This notebook goes through a simple binary classification example, explaining library functionality along the way.

In [1]:
import ABCD_ML

In [2]:
#Define directory with the 2.0_NDA_Data
nda_dr = '/mnt/sdb2/2.0_ABCD_Data_Explorer/2.0_NDA_Data/'

#This file stores the name mapping
test_mapping_loc = nda_dr + 'ABCD_Release_ Notes_Data_Release_ 2.0/22. ABCD_Release_2.0_mapping_r.csv'

#We will use as the neuroimaging data just the sMRI data
test_data_loc1 = nda_dr + 'MRI/ABCD sMRI Part 1.csv'
test_data_loc2 = nda_dr + 'MRI/ABCD sMRI Part 2.csv'

#We will load target data (and covariate data) from here
test_target_loc = nda_dr + 'Mental Health/ABCD Parent Demographics Survey.csv'

#We will load stratification data from here
test_strat_loc = nda_dr + 'Other Non-Imaging/ABCD ACS Post Stratification Weights.csv'

We first need to define the class object, which we will use to load load and to train/test different ML models.
There are a few global parameters which we can optionally set when defining this object as well, lets look and see what they are.

In [3]:
help(ABCD_ML.ABCD_ML.__init__)

Help on function __init__ in module ABCD_ML.ABCD_ML:

__init__(self, eventname='baseline_year_1_arm_1', use_default_subject_ids=True, default_na_values=['777', '999'], n_jobs=1, original_targets_key='targets', verbose=True)
    Main class init
    
    Parameters
    ----------
    eventname : str or None, optional
        Optional value to provide, specifying to keep certain rows
        when reading data based on the eventname flag.
        As ABCD is a longitudinal study, this flag lets you select only
        one specific time point, or if set to None, will load everything.
        (default = baseline_year_1_arm_1)
    
    use_default_subject_ids : bool, optional
        Flag to determine the usage of 'default' subject id behavior.
        If set to True, this will convert input NDAR subject ids
        into upper case, with prepended NDAR_ - type format.
        If set to False, then all input subject names must be entered
        explicitly the same, no preprocessing will be don

Most of the default parameters are okay for this simple example, but any of them can be changed.
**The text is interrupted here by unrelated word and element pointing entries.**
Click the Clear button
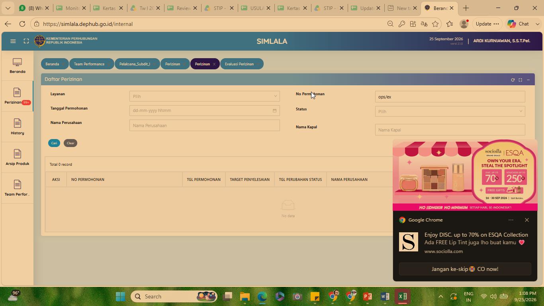This screenshot has height=306, width=544. (70, 143)
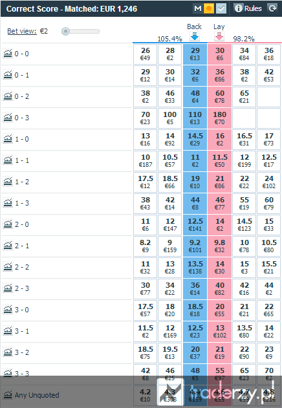Image resolution: width=282 pixels, height=408 pixels.
Task: Select 1 - 0 lay price 17
Action: tap(268, 139)
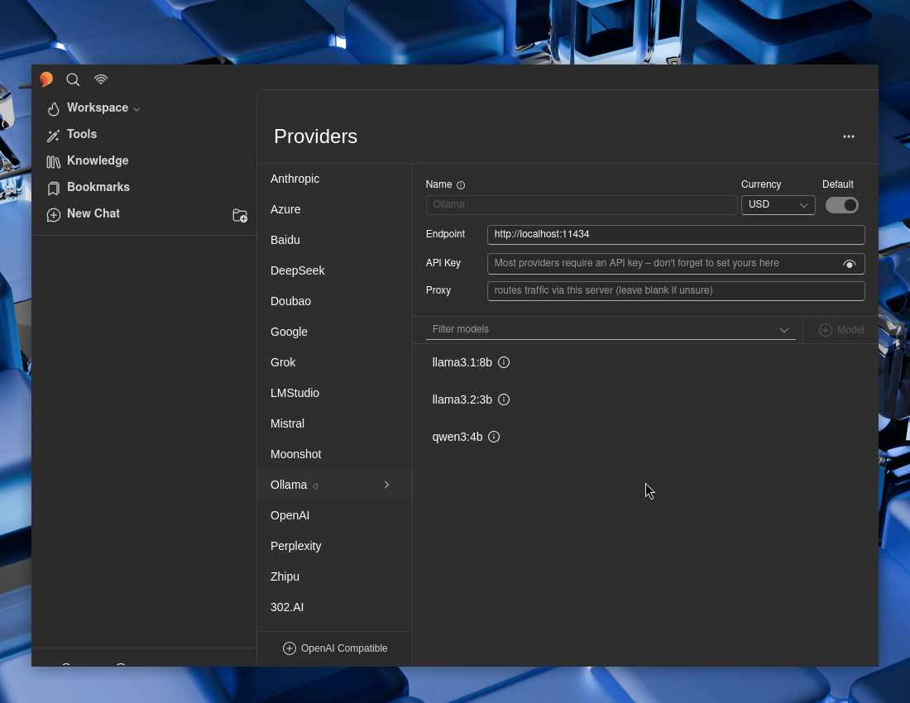Click the Model add button
This screenshot has width=910, height=703.
(841, 329)
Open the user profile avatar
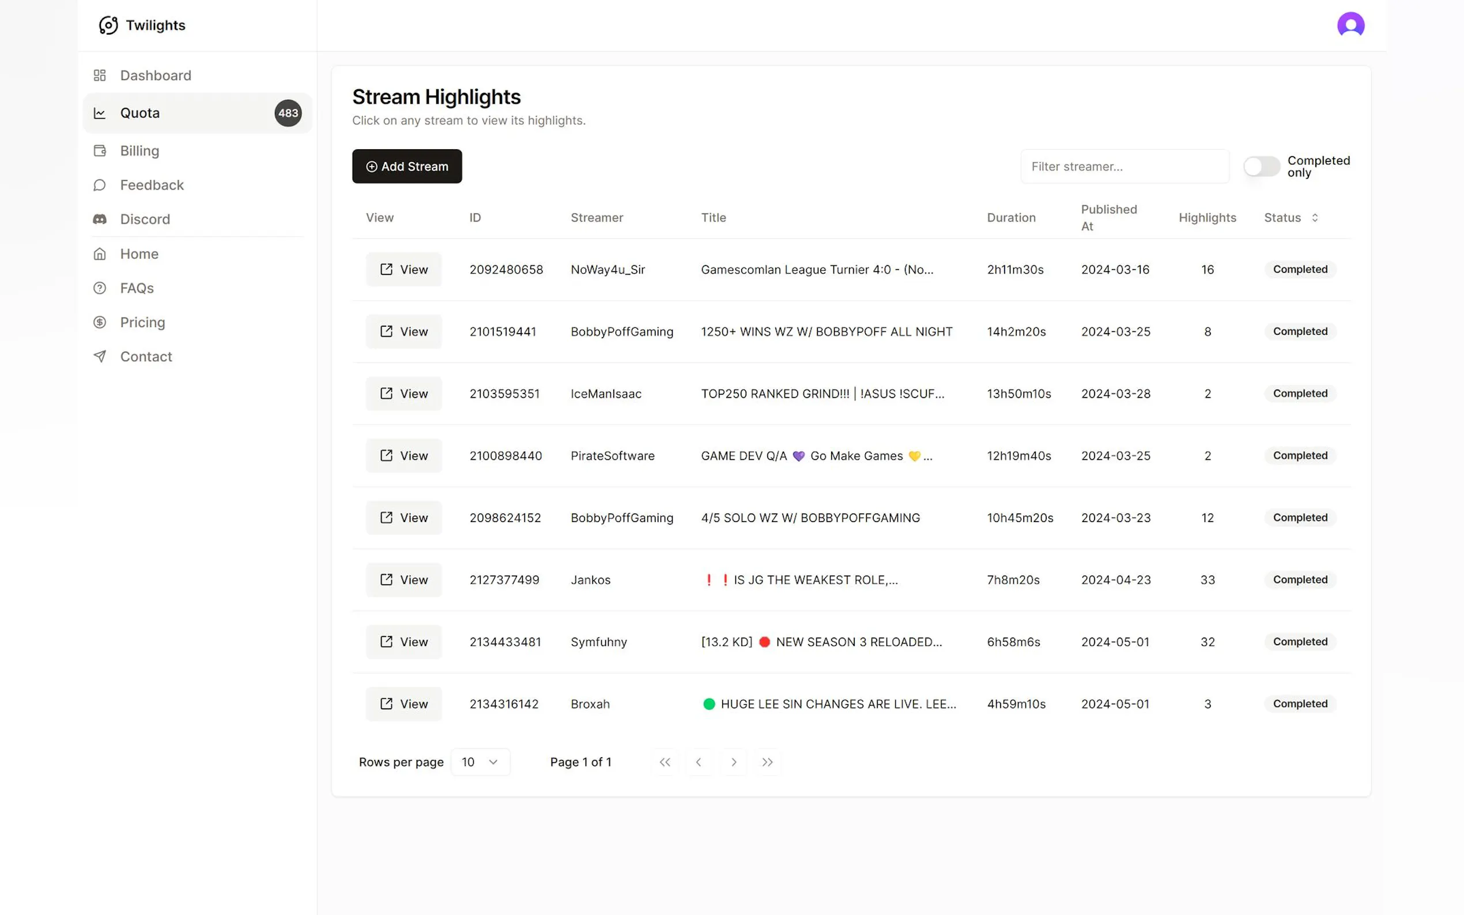This screenshot has width=1464, height=915. point(1350,25)
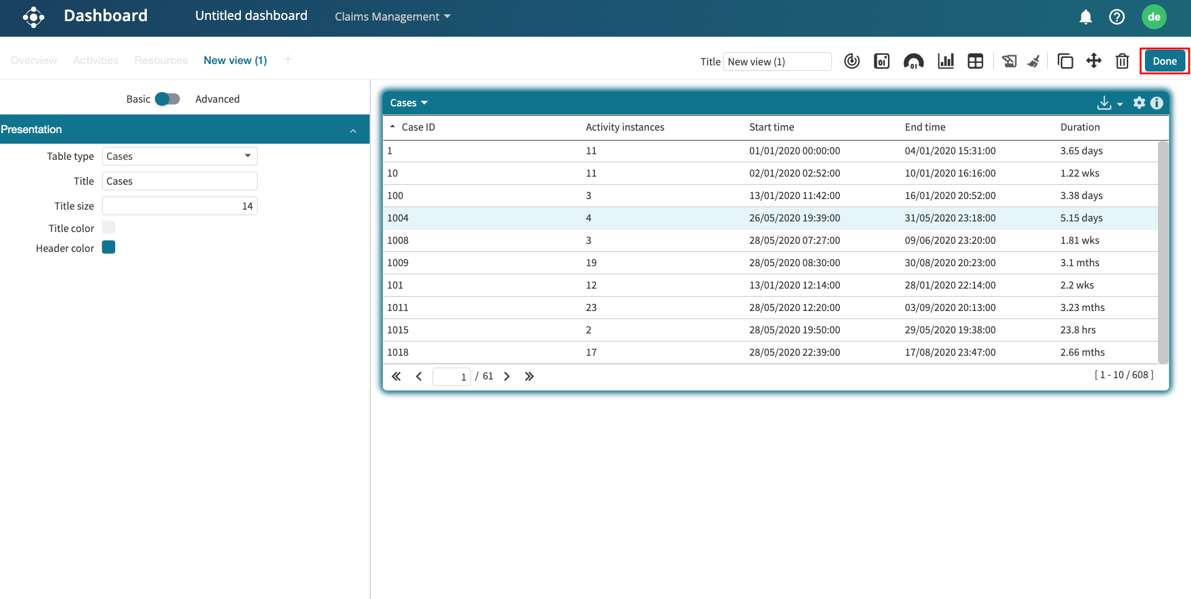Click the duplicate view icon

coord(1065,61)
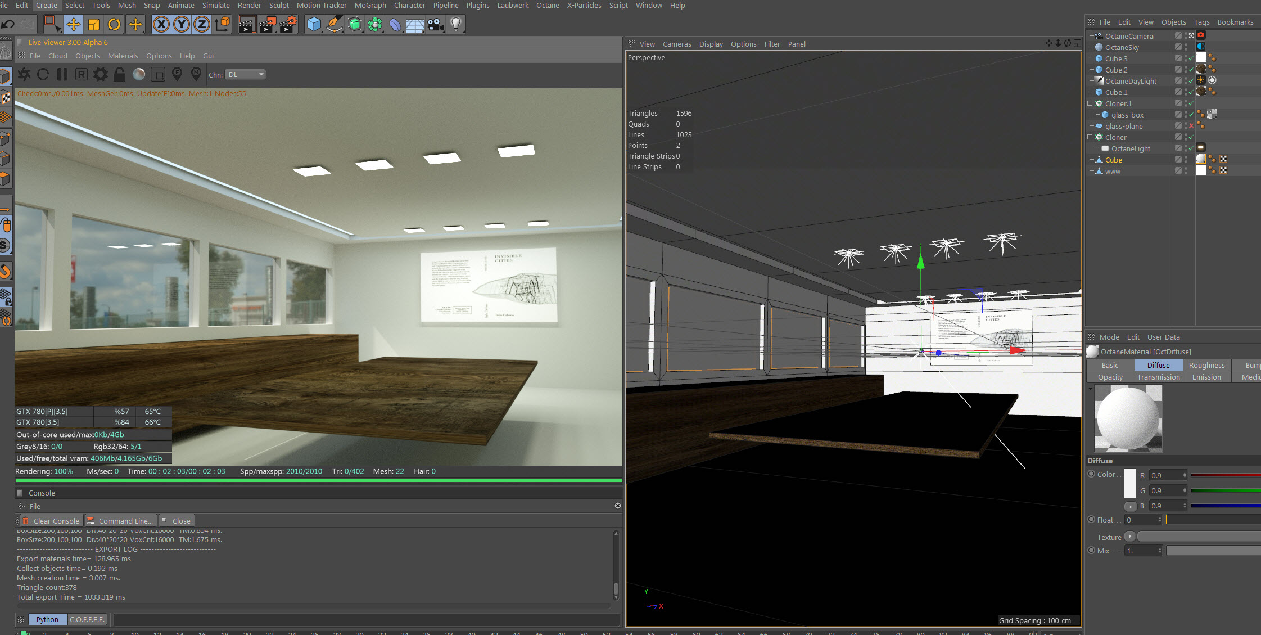This screenshot has width=1261, height=635.
Task: Switch to the Roughness tab
Action: 1206,365
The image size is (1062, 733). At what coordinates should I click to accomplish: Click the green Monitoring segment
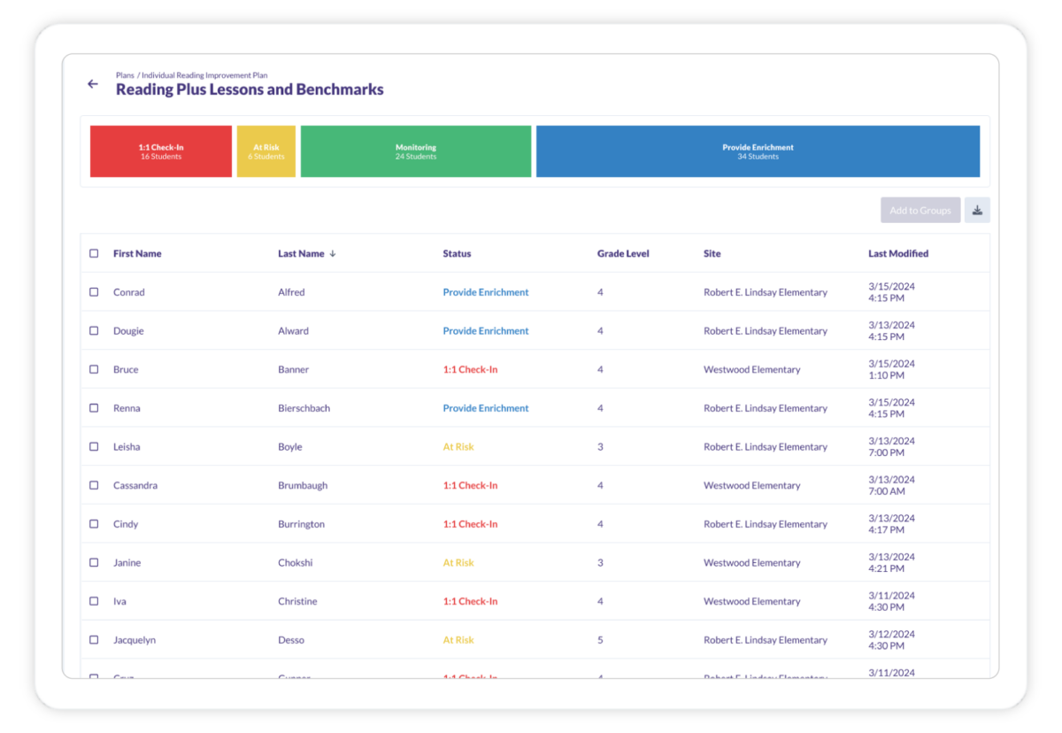click(x=416, y=151)
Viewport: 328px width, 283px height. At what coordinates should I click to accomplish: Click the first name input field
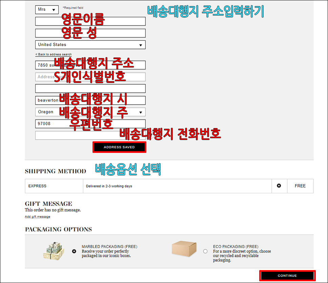[90, 21]
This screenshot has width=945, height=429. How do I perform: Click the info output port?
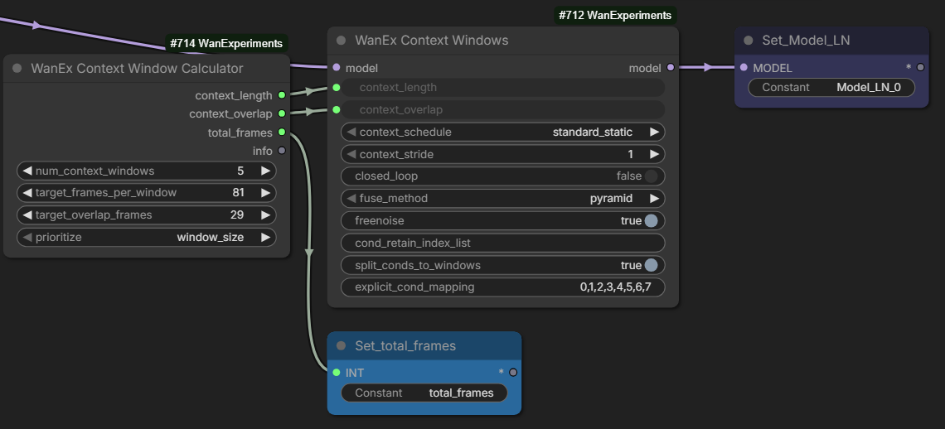point(282,151)
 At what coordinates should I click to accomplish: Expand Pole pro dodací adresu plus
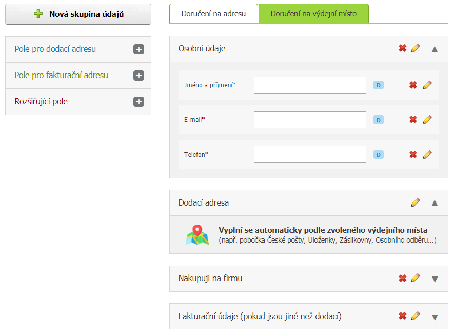click(139, 49)
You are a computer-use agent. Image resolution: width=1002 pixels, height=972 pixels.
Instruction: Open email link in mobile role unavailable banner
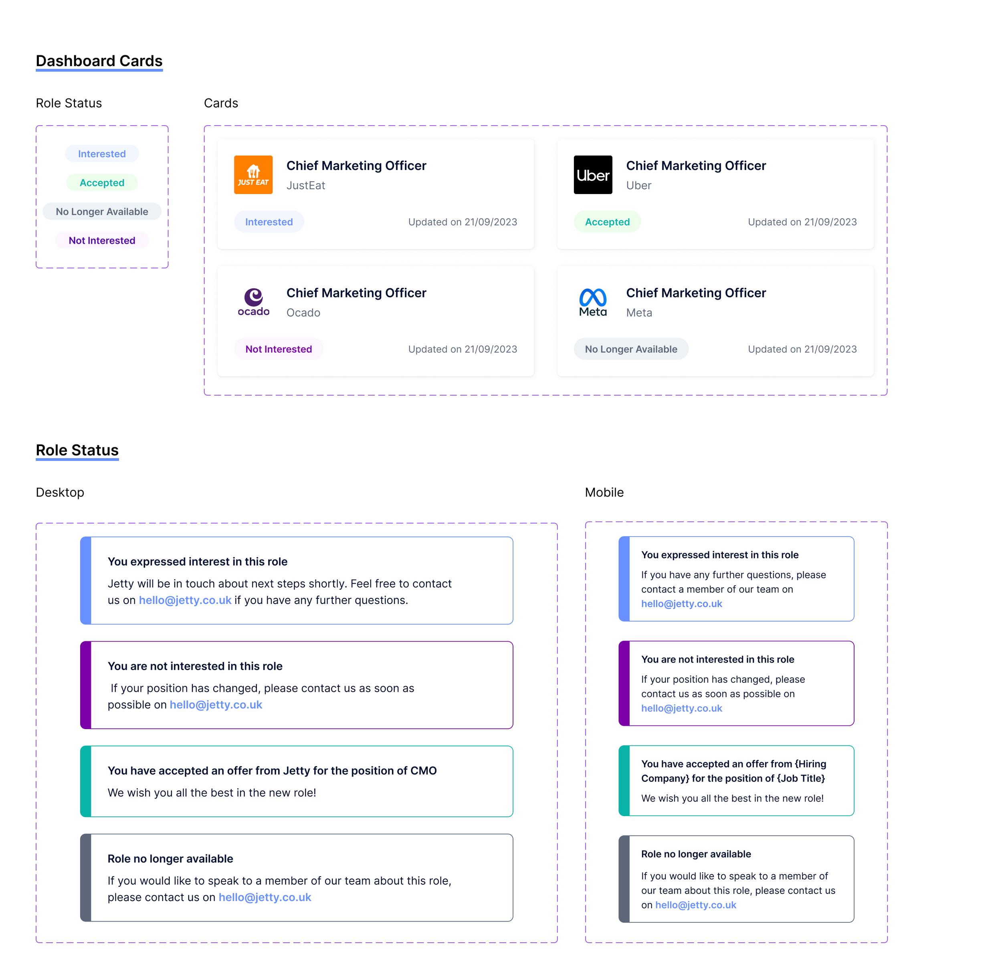click(x=695, y=905)
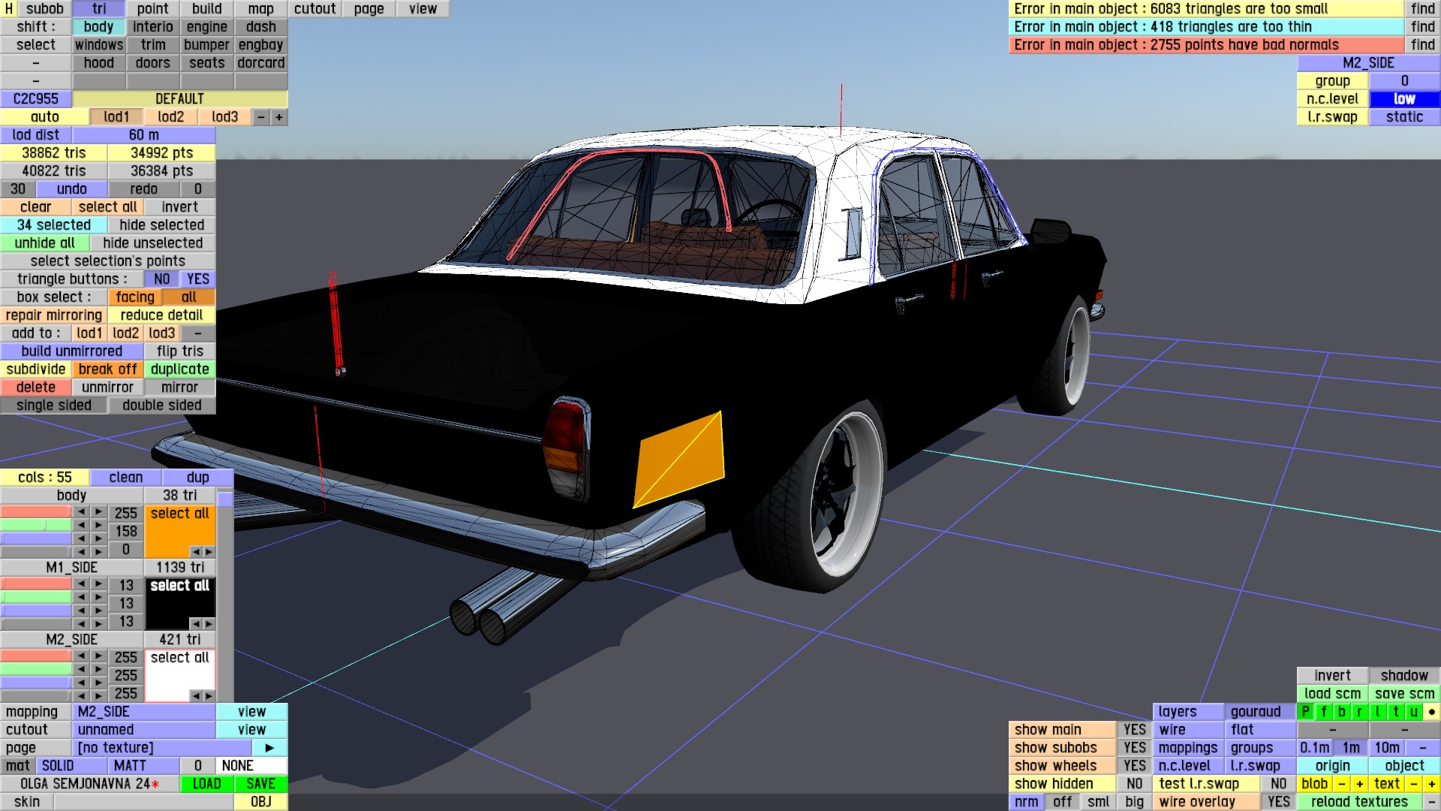Open the cutout mode tab
This screenshot has width=1441, height=811.
314,9
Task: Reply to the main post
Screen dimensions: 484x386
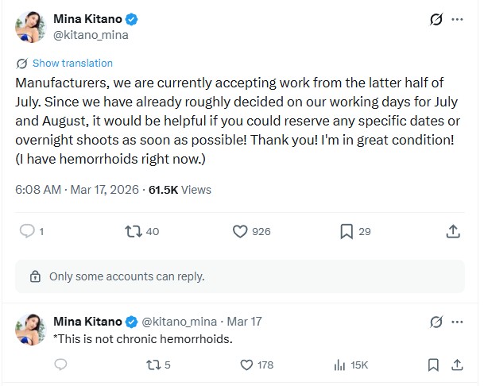Action: [26, 231]
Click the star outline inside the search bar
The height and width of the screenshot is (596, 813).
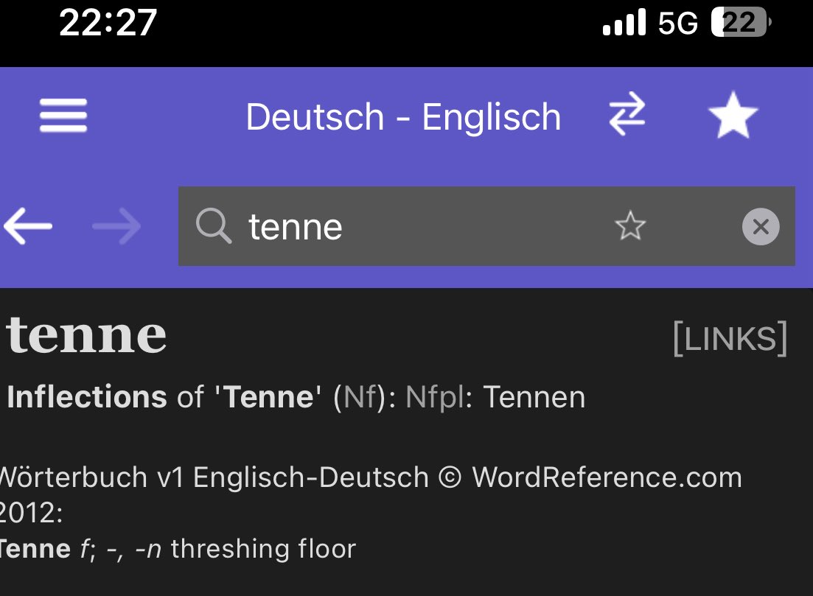point(630,226)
Let's change n_jobs to 4 instead of 1.

In [4]:
ML = ABCD_ML.ABCD_ML(n_jobs = 4)

ABCD_ML object initialized


We can continue by optionally loading in a name map, which is simply a dictionary that attempts to rename any column names loaded in, if those column names are a key in the dictionary. This is useful for ABCD data as the default column names might not be useful.

In [5]:
ML.load_name_mapping(loc = test_mapping_loc,
                     source_name_col="NDAR name",
                     target_name_col="REDCap name/NDA alias")

Loaded map file


We can look at what exactly is in this dictionary if we want to confirm we loaded it correctly.